Record extracts:

* * * * * * *

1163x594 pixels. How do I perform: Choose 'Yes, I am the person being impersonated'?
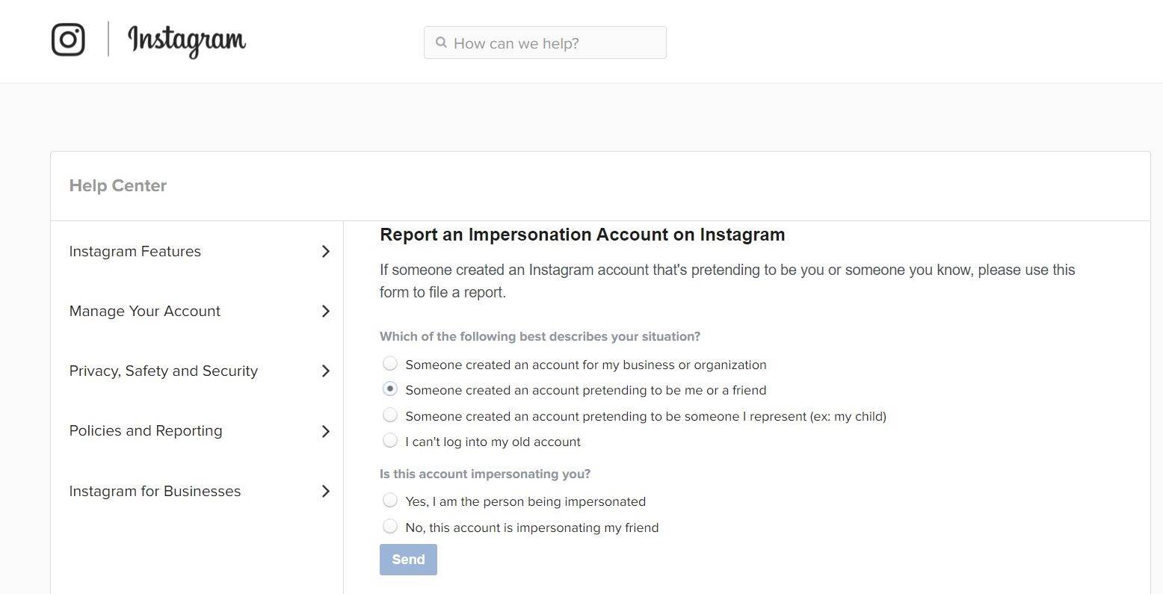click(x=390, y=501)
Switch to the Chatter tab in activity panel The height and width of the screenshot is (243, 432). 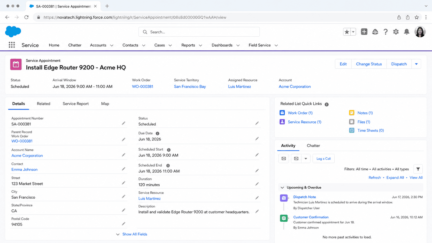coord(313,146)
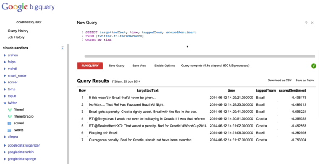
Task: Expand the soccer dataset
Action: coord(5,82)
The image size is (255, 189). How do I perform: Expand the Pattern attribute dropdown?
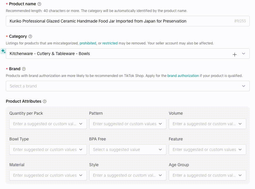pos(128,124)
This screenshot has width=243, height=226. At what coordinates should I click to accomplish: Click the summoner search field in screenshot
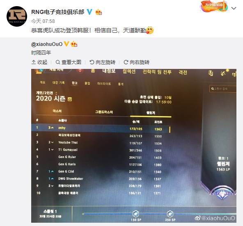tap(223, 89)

* * * * * * *

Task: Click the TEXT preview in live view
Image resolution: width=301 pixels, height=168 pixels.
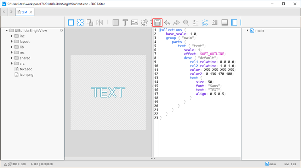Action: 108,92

* * * * * * *

Requirement: Write out the material word for word, everything from the line containing "Task: Click the TEXT preview in live view" down to the line containing "Action: 108,92", both of those lines included. Leave the pictures out of your answer.

Answer to this exercise:
Task: Click the TEXT preview in live view
Image resolution: width=301 pixels, height=168 pixels.
Action: 108,92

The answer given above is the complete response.